JICA Activities

For many years, JICA has considered the importance of gender issues and developed a basic strategy for implementing gender-responsive projects. JICA has also established an organizational framework for gender mainstreaming.

Actual assistance includes strengthening organizational capacity and creating policies and systems for gender equality in Afghanistan, Cambodia and Nepal by supporting national machinery such as the Ministry of Women's Affairs. To promote the empowerment of women, JICA provides support in wide-ranging areas. JICA works to invigorate women's centers in Nigeria, nurture entrepreneurs, particularly women, in poverty-stricken areas of Mexico and Honduras, and improve education for women in Yemen. Rather than focus solely on women, JICA conducts activities that will take root in society such as encouraging more women to go to women's centers by advertising on the radio in order to gain the understanding of husbands and other family members, and getting religious leaders to convey the importance of education for females to their fathers.

In this way, instead of projects in which women are the sole beneficiaries, efforts are made to ensure that the perspective of women is reflected in results and actions. In the forestry industry in India, in addition to simply employing women, additional support was provided to generate income so that they don't have to cut young trees to get wood; they can purchase alternative fuel instead. A plan to develop tourism in El Salvador is being formulated that will benefit both men and women by identifying their differing roles.

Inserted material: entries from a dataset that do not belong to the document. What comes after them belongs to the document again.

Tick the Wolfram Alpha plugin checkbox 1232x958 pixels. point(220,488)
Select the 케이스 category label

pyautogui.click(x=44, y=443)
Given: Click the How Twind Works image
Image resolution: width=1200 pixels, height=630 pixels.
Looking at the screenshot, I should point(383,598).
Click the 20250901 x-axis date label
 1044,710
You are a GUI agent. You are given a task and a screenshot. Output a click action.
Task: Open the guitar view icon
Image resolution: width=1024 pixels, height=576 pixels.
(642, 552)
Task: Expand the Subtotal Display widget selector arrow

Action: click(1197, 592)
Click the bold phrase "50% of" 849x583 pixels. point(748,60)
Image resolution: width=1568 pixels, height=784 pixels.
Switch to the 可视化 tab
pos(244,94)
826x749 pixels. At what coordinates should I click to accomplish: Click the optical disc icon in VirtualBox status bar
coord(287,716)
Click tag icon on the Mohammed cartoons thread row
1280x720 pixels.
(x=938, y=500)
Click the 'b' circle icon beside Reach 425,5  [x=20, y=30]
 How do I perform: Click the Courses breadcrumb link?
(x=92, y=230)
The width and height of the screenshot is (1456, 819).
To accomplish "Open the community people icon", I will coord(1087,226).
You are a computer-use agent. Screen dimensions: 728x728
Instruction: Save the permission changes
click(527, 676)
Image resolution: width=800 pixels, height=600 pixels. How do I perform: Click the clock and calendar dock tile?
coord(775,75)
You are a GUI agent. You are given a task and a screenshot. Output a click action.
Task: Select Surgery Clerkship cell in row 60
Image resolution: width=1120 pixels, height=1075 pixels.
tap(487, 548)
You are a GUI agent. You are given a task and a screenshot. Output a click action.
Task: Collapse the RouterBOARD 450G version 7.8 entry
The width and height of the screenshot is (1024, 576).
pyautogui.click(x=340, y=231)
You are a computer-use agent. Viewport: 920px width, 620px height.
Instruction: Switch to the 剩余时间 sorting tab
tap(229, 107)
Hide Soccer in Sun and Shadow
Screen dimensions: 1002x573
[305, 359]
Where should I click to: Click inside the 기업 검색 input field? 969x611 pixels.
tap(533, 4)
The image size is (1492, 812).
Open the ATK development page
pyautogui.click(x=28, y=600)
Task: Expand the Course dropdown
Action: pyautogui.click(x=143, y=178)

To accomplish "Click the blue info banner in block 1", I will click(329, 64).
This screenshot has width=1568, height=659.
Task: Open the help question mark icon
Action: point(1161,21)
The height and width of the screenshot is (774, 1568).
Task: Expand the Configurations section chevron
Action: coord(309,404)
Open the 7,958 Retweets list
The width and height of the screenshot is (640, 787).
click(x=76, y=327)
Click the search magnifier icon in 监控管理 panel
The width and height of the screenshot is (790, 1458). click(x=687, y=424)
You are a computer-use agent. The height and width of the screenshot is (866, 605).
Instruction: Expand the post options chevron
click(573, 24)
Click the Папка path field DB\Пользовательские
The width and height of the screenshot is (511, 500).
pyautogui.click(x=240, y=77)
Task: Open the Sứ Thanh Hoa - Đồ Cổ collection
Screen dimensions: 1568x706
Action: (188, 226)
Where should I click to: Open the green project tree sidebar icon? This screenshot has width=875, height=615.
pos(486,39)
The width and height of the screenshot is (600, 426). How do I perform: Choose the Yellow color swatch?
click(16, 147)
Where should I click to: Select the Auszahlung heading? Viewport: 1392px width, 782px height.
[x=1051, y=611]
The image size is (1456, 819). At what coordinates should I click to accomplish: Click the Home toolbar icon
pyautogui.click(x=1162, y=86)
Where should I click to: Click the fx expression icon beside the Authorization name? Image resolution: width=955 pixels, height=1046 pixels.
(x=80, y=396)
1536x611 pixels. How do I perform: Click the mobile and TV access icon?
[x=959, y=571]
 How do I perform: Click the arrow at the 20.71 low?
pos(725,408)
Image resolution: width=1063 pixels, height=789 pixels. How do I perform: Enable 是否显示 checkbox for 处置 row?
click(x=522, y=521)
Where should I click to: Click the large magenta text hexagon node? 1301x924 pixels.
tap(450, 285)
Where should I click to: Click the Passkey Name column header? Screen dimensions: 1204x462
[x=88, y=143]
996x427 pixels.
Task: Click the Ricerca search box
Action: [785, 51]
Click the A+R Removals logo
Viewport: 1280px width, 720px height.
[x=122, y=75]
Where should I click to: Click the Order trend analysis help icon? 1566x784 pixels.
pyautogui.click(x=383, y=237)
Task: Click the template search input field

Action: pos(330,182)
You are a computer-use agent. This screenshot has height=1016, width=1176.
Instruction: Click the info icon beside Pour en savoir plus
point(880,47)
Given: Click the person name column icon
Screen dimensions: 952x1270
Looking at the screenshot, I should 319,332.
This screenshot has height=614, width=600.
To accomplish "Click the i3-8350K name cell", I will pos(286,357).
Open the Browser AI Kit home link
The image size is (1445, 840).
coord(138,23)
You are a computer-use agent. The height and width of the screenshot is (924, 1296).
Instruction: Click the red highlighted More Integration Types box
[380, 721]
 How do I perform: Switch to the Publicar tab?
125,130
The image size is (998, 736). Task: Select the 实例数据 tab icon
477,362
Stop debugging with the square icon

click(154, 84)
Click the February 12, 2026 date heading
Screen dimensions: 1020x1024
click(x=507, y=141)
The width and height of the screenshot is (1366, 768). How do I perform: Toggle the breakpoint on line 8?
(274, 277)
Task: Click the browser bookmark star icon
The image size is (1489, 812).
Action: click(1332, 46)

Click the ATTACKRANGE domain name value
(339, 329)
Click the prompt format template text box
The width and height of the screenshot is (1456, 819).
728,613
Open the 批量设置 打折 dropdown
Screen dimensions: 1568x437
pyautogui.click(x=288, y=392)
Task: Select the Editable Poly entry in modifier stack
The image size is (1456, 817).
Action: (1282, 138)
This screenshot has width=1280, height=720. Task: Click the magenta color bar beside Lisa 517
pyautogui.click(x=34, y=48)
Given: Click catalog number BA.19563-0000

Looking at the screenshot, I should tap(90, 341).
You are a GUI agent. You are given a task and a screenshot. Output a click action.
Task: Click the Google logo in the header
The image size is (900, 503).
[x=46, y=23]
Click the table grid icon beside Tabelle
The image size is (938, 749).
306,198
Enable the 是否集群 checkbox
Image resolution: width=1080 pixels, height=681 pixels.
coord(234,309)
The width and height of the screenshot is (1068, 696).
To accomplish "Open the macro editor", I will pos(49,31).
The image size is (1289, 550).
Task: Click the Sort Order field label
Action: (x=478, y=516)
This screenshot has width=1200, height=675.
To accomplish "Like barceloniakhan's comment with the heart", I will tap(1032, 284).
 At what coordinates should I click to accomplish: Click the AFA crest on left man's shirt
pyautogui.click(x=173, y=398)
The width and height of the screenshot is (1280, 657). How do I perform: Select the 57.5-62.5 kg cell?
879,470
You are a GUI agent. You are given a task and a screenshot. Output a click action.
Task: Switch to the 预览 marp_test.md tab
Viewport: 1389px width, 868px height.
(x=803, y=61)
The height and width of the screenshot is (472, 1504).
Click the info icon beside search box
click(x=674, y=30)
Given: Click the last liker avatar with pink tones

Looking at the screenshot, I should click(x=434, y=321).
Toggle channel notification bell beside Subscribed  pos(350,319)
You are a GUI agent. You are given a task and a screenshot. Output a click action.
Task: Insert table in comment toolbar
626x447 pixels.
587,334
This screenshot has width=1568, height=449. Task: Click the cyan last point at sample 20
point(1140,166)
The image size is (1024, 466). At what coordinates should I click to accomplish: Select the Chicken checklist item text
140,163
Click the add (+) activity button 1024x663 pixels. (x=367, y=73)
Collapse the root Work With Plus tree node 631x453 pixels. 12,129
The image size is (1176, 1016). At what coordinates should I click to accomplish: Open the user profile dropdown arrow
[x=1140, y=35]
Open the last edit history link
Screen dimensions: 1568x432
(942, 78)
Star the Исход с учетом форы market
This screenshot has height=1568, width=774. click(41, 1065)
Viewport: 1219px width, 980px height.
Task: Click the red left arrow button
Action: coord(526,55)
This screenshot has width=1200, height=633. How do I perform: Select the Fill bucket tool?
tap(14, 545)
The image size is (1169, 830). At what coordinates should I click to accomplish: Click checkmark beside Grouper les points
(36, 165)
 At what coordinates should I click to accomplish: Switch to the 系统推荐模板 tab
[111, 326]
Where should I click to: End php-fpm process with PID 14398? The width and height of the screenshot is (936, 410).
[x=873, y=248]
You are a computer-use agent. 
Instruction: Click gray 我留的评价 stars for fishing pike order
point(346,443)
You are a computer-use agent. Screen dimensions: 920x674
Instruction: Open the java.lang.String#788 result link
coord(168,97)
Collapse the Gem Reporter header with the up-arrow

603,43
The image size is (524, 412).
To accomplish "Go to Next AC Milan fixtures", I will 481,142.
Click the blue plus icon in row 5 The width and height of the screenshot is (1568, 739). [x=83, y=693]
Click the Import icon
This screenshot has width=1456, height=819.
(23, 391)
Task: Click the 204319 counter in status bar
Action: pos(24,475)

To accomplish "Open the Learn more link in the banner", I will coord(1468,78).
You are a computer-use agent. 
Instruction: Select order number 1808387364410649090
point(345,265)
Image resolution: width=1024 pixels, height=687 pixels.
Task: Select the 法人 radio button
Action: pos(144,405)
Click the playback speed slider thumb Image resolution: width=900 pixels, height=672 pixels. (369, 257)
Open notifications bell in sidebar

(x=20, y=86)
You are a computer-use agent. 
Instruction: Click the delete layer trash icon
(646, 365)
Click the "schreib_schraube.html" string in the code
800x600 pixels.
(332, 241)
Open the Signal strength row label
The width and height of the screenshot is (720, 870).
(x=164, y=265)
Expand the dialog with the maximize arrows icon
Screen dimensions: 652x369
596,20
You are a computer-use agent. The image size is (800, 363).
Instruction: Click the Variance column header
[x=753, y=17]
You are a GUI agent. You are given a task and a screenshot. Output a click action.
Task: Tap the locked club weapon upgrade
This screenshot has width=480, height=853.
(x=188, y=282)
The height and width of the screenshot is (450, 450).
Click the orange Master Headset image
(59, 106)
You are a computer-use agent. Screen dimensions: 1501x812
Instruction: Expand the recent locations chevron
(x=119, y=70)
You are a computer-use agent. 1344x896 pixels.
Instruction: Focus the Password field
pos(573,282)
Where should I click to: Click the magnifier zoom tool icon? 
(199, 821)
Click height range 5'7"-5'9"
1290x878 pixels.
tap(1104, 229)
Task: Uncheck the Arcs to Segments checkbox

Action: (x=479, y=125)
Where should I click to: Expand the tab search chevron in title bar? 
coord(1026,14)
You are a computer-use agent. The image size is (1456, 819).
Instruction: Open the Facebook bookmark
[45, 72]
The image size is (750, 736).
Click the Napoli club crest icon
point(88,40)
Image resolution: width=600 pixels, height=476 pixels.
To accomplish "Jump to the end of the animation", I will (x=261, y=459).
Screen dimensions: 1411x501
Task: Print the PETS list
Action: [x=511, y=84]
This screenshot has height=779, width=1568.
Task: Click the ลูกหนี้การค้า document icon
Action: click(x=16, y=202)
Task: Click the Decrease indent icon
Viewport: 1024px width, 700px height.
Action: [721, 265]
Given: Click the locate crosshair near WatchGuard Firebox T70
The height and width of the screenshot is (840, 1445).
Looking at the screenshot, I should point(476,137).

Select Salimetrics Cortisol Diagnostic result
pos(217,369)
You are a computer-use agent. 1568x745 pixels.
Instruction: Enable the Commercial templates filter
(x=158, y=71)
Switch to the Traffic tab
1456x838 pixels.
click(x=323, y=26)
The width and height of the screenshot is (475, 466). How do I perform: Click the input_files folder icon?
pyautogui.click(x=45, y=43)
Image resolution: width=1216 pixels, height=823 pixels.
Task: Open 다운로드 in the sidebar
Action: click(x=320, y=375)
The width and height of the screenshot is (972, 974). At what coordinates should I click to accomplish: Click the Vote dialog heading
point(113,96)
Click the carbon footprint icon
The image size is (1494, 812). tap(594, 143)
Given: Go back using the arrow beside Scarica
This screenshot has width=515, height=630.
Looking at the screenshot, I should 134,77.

In recent years, there has been increasing recognition of the need to address new issues in gender and development, such as trafficking in persons and other forms of gender-based violence. Trafficking in persons is a serious crime and a grave violation of human rights that inflicts severe emotional and physical suffering on the victims, who are mainly women and children, but include men as well. It calls for prompt and appropriate response from a humanitarian perspective, as well as from the perspective of putting a stop to international organized crime. The Japanese government is taking measures to address the issue, and formulated Japan's 2009 Action Plan of Measures to Combat Trafficking in Persons originally established in 2004. Trafficking in persons is a complex and broad-ranging issue, and JICA is providing assistance focused on "prevention of trafficking in persons" and "protection and reintegration of trafficked persons" in Thailand, Viet Nam and Myanmar. It is critical to create a regional framework because trafficked persons move across borders. Regional seminars are held in Thailand and video conferences are conducted regularly that connect JICA headquarters with the three countries in order to share information on the situation as well as the measures being taken in each country.